# Derivatives of logarithmic functions

# Derivatives of logarithmic functions

- Recall that if \(y=f^{-1}(x)\) is an inverse function, then we have \(y'=\frac{1}{f'(f^{-1}(x))}\).22
- Let us now consider the case \(f(x)=e^x\).
- That is, we want to compute the derivative of \(f^{-1}(x)=\ln(x)\).
- Substituting to the formula, we get \[
(\ln(x))'=\frac{1}{f'(\ln(x))}=\frac{1}{e^{\ln x}}=\frac{1}{x}.
\]
- Exercises. 3.6: 4, 6, 8, 18, 22, 28, 30

- Consider now the function \(f(x)=\ln|x|\).
- Its domain is \((-\infty,0)\cup(0,\infty)\).
- If \(x>0\), then we have \[
(\ln|x|)'=(\ln(x))'=\frac{1}{x}.
\]
- If \(x<0\), then we have \[
(\ln|x|)'=(\ln(-x))'=\frac{1}{-x}(-1)=\frac{1}{x}.
\]
- We've gotten that \((\ln|x|)'=\frac{1}{x}\) on the entire domain \((-\infty,0)\cup(0,\infty)\).
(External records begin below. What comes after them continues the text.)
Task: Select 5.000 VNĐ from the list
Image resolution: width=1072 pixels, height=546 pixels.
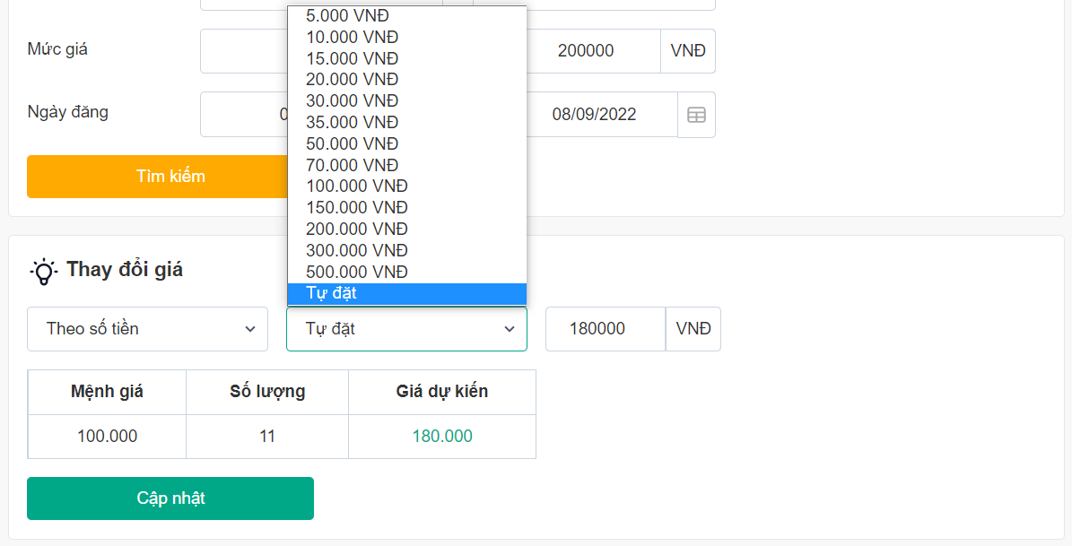Action: [x=347, y=15]
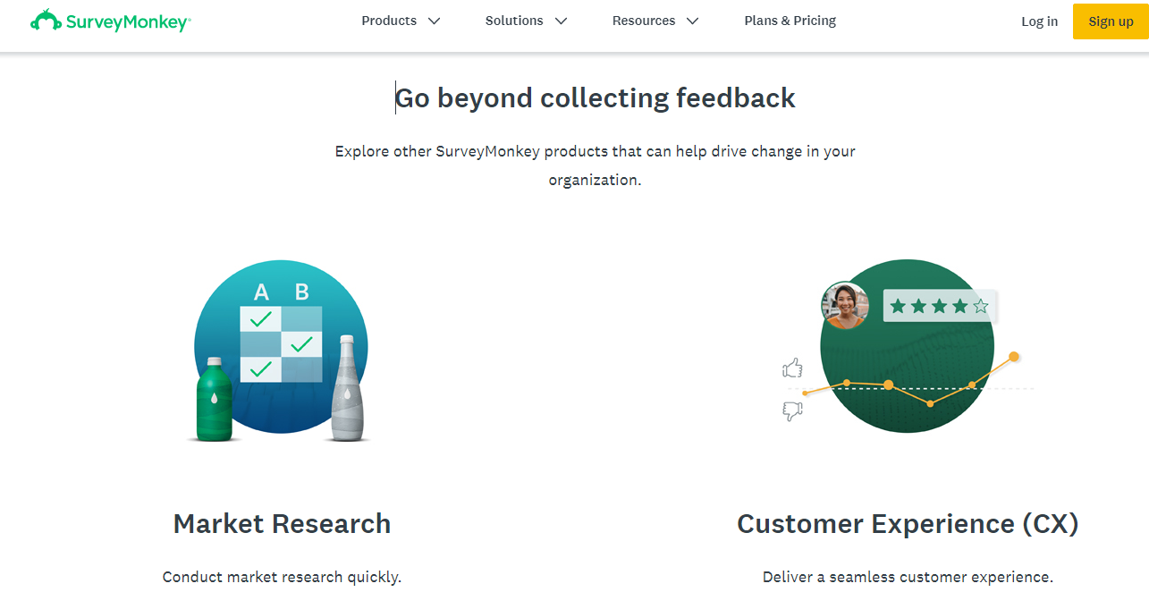Click the Market Research circle illustration
Screen dimensions: 1149x609
pos(281,347)
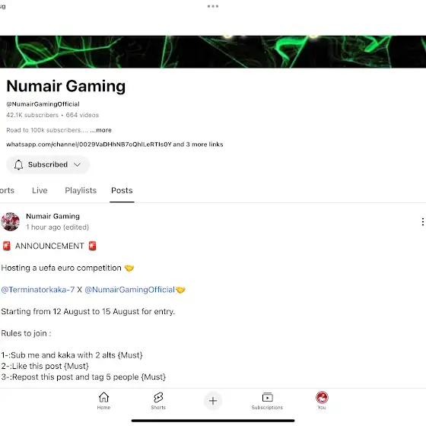Click the notification bell icon

click(x=18, y=164)
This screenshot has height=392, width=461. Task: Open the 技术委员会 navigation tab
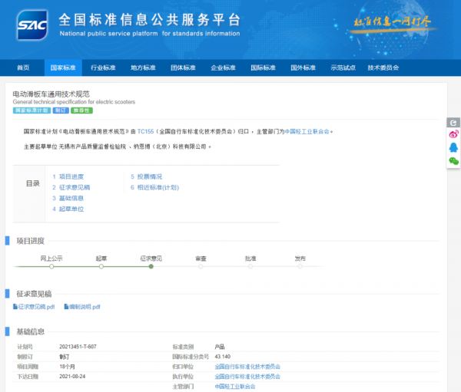pos(383,68)
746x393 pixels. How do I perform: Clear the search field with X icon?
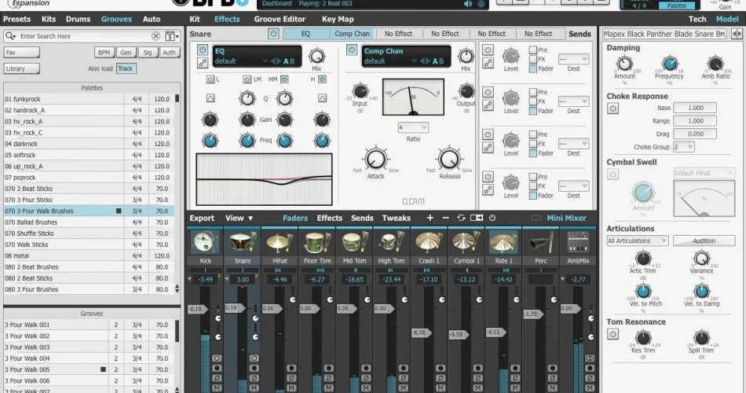point(155,36)
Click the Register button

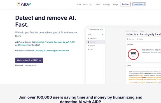point(125,4)

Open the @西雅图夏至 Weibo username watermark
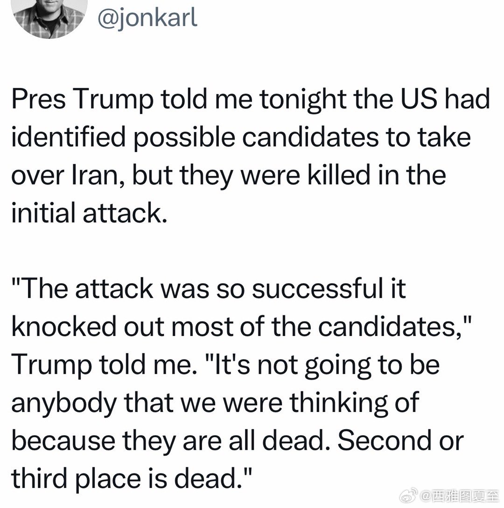[x=460, y=494]
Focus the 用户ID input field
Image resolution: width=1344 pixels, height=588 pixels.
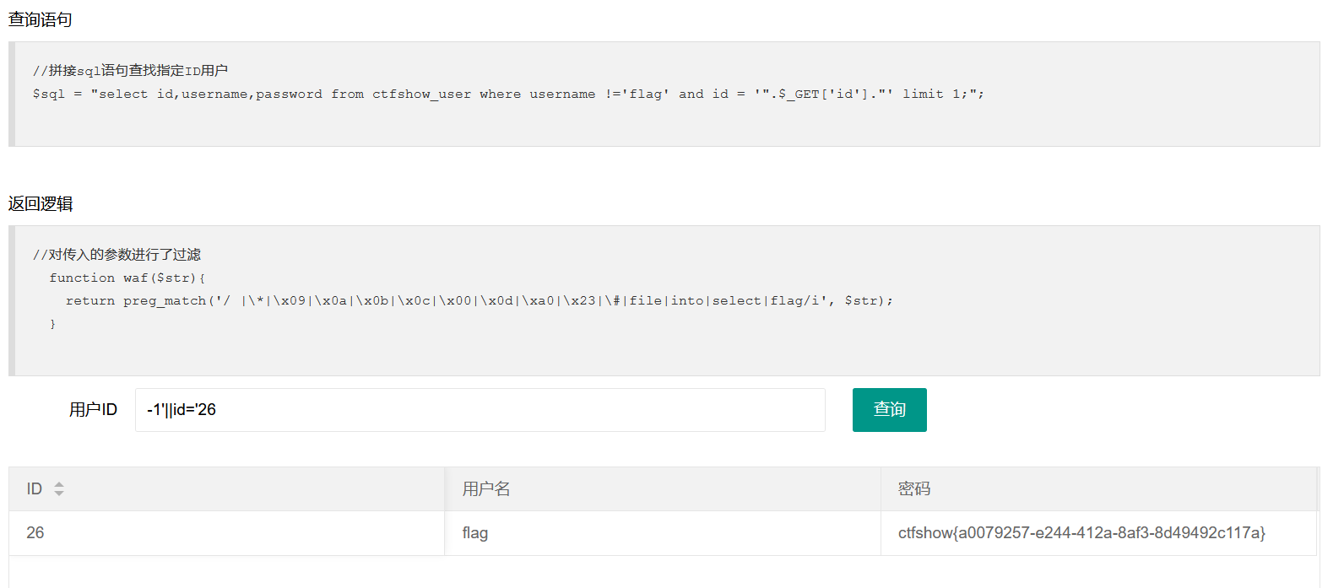coord(480,410)
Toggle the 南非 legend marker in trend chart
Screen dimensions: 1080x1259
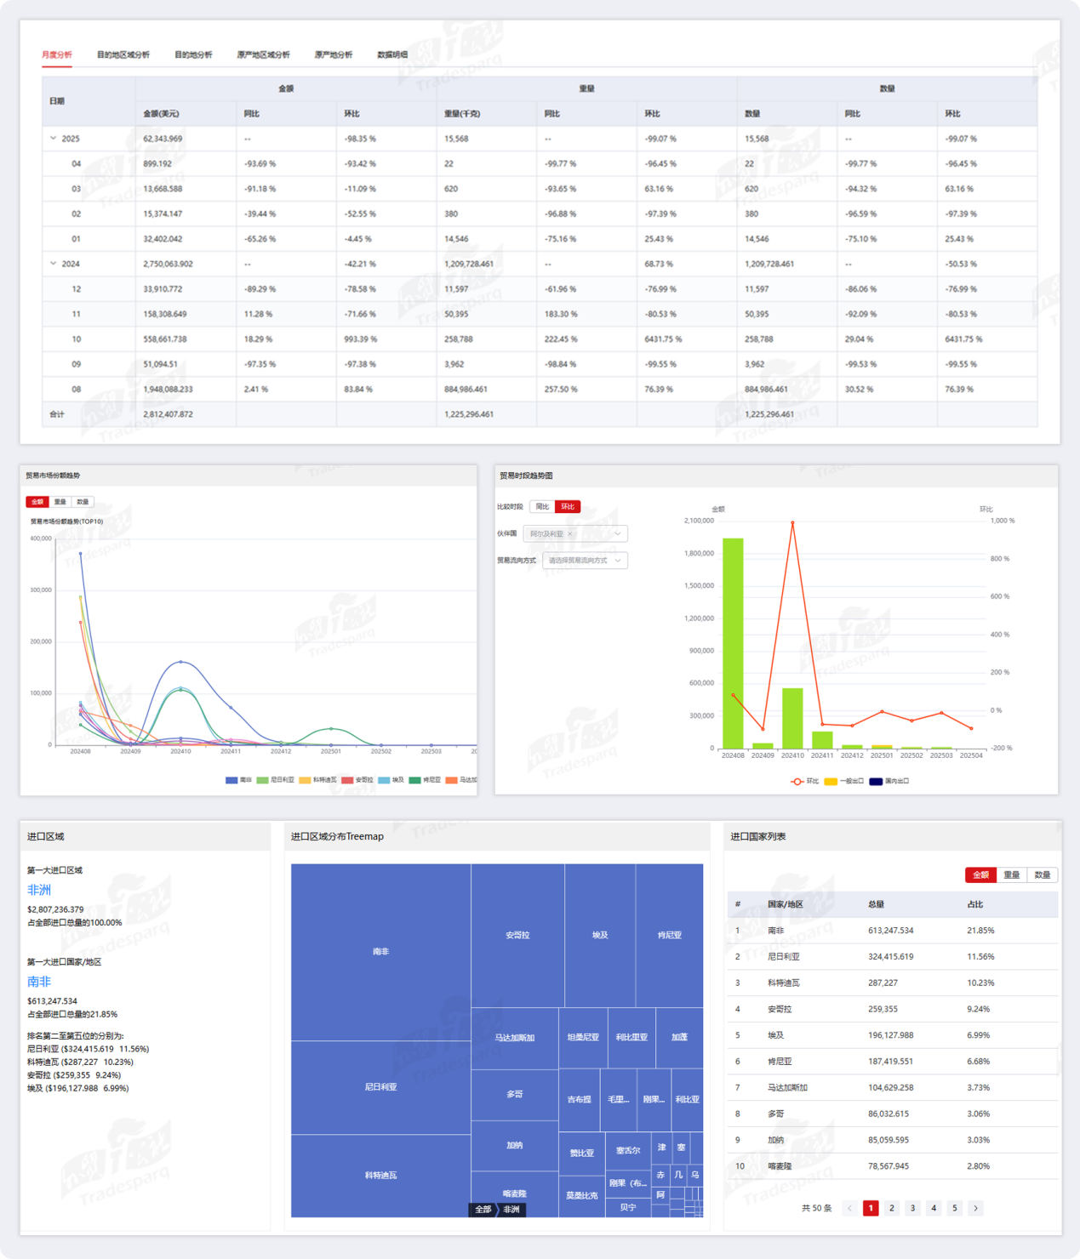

This will be important for integration.
- Exercise. 3.6: 16.

# Logarithmic differentiation

- When having to derivate products, quotients or exponents, it might be useful to take natural logarithms of the equation \(y=f(x)\) and use implicit differentiation.
- For example, let's prove the power rule \((x^n)'=nx^{n-1}\) for an arbitrary real number \(n\).
- Note that you can use the limit definition in case \(n\) is rational, but not in case \(n\) is irrational.
- Taking natural logarithms in the equation \[
y=x^n,
\] we get \[
\ln(y)=n\ln(x).
\]
- Differentiating both sides with respect to \(x\), we get \[
y^{-1}y'=nx^{-1}.
\]
- Solving for \(y'\), we get \[
y'=nyx^{-1}=nx^nx^{-1}=nx^{n-1}
\] as we wanted.
- Exercises. 3.6: 40, 44, 46.

# The number \(e\) as a limit.

- Recall that we have defined the number \(e\) as the real number \(b\) such that the tangent line to the graph \(y=b^x\) at \(x=0\) has slope 1.
- Now we'll be able to express \(e\) as a limit.
- Letting \(f(x)=\ln(x)\), we get \[
f'(x=1)=\frac{1}{1}=1.
\]
- On the other hand, the limit definition says \[
f'(x=1)=\lim_{h\to0}\frac{\ln(1+h)-\ln(1)}{h}=\lim_{h\to0}(h^{-1}\ln(1+h))=\lim_{h\to0}\ln((1+h)^{1/h}).
\]
- That is, we have \[
\lim_{x\to0}\ln((1+x)^{1/x})=1.
\]
- This in turn gives \[
\lim_{x\to0}(1+x)^{1/x}=\lim_{x\to0}e^{\ln((1+x)^{1/x})}=e^{\lim_{x\to0}\ln((1+x)^{1/x})}=e^1=e.
\]
- That is, we have the limit expression \[
\lim_{x\to0}(1+x)^{1/x}=e.
\]
- Note that this expression approaches \(e\) rather slowly, as you can see in Figure 4 in Section 3.6 of the textbook. For example, to get precision up to 4 decimals, you almost need \(x<0.0001\).
- Exercise. 3.6: 56.